I wonder why, when I find standard high fantasy a somewhat boring turn off, I should like UF so much? I just really like the whole premise,the ''what if the worlds of fantasy were really true,and came to interact with our own? Would we love them,hate them,maybe be eaten or destroyed by them?''.I tend to lean to the tough side,nasty vamps, weres,demons,tricksy fae et al being faced by kick butt humans,not the paranormal romance side.
Sorry to say I struggled with Octavia E Butler's Parable of the Talents. I put off continuing straight on from Parable of the Sower which was quite harrowing with its pretty tough dystopic setting. After three months break I have pushed myself to read this sequel,and its even darker than the first one. Rape, slavery and torture are the norm,with child molestation and murder for variety.I was not enamoured of the protagonist in the first outing,and I find her very very irritating. Plus I find the Earthseed philosophy/religion barely credible,and her as a saviour/prophet type frankly risible. I gritted my teeth to drag myself through over 450 pages of cruelty and viciousness without any leavening of hope or humour,and was glad to finish with it. Are ALL of Butler's books about slavery and cruelty?Will be taking a break from anymore of her books for the rest of the year.

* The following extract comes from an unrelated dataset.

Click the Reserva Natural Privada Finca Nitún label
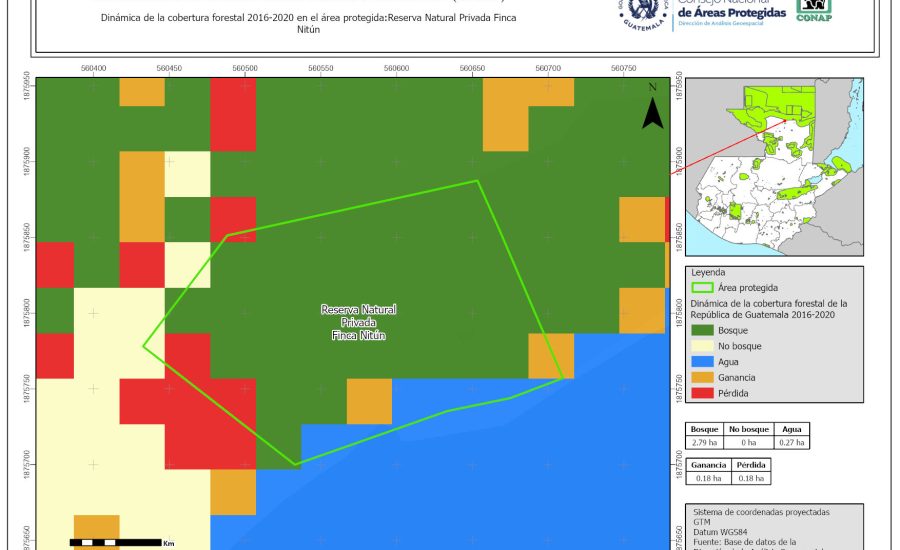This screenshot has height=550, width=900. point(358,323)
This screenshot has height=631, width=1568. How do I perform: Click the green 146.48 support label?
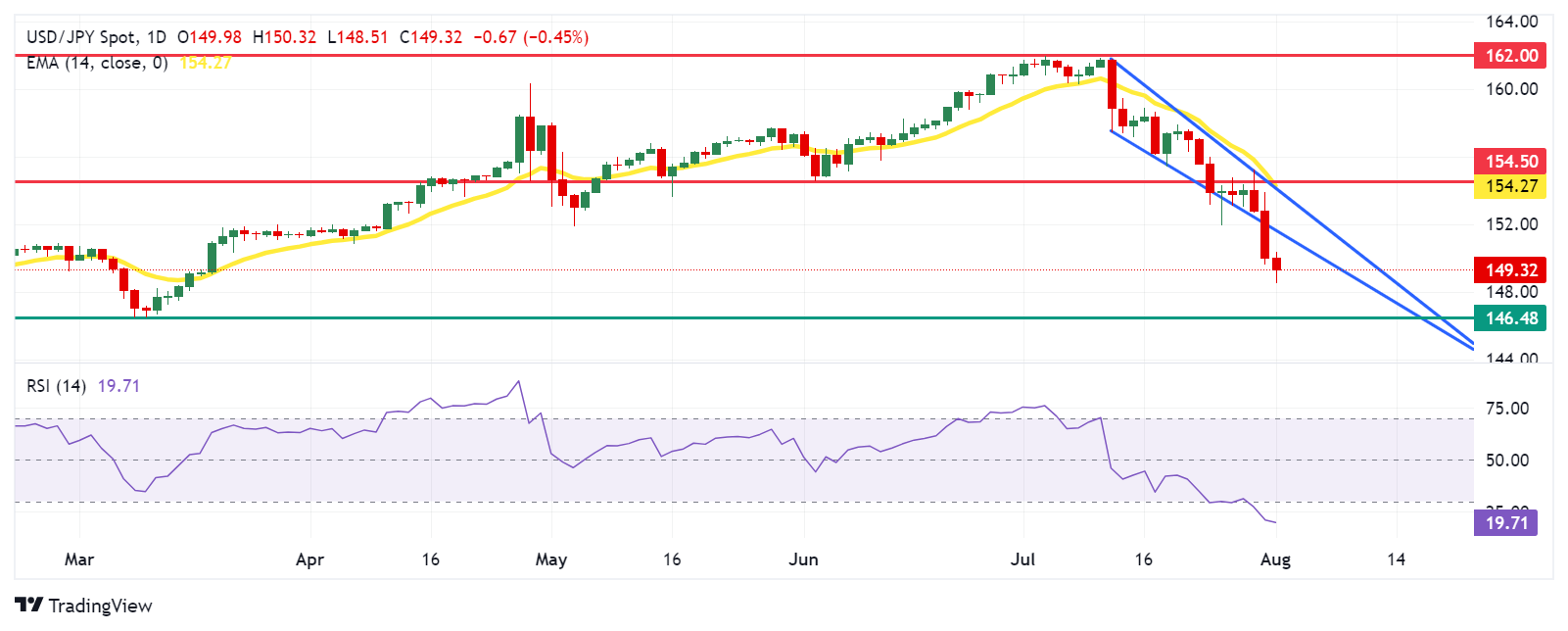[x=1510, y=317]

Hal Clement's Needle was about an alien blob of matter which has invaded a young schoolboy and together they are searching for another blob ,an alien criminal also infesting a human. It is hiding in one of the boys friends and neighbours,but which one? Good fun but not meant to be serious or portentous! Light relief after Earthseed!
Finished Vonda MacIntyre's The Moon and the Sun,Louis XIVs glittering Versailles - with sea monsters. Historical fiction is one of my least enjoyable genres so I may be a little unfair to the book.Yet another quirky Nebula winner,you never know what you are going to get! lol
It was an OK read,but I found all the intrigue of the glittering court etc a bit too detailed,but McIntyre has an engaging style,strong storytelling skills and she always gives credible motivations to her characters.I always enjoyed her Star Trek stuff,about the only books in that arena I have read.and I loved her Dreamsnake too.

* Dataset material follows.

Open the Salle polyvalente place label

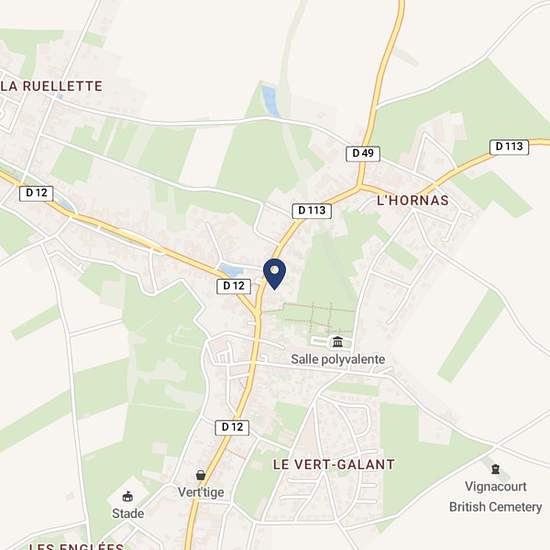click(x=338, y=359)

Good job there was a a dramatis personae at the beginning,all those princes and their complicated names and titles meant constantly returning to it for about the first couple of hundred pages. The heroine was totally unrealistic of course for the time.A scientist,brilliant artist,excellent composer,mathematician all rolled in one,though she has been confined to a convent school for years so I dont know how she developed all these skills in that repressive environment.Then her being completely innocent and uncomprehending of the often sordid society around her seemed more than a tad naive.But it was still an absorbing read. Just different from MacIntyre's other works.
Right now I am nearing the end of Dan Simmons Rise of Endymion,alternately fast paced adventure,hair-raising horror and heavy duty philosophy and science,which are a bit over my head. Its several years since I read Hyperion,and probably a reread of that work would have made for an easier read. About 150 pages to go.Also in progress Robert Holdstock's Lavondyss,and N K Jemisin's Broken Kingdoms. Another case of several years since reading the first book,A Hundred Thousand Kingdomsand so its proving a bit difficult getting up to speed,I've forgotten so much and the names are bewildering me! lol.
Hope you are all doing well with the challenge,Pick N' Mixers. I've now completed 67/80 for the challenge,and altogether we have read 563 books . Excellent!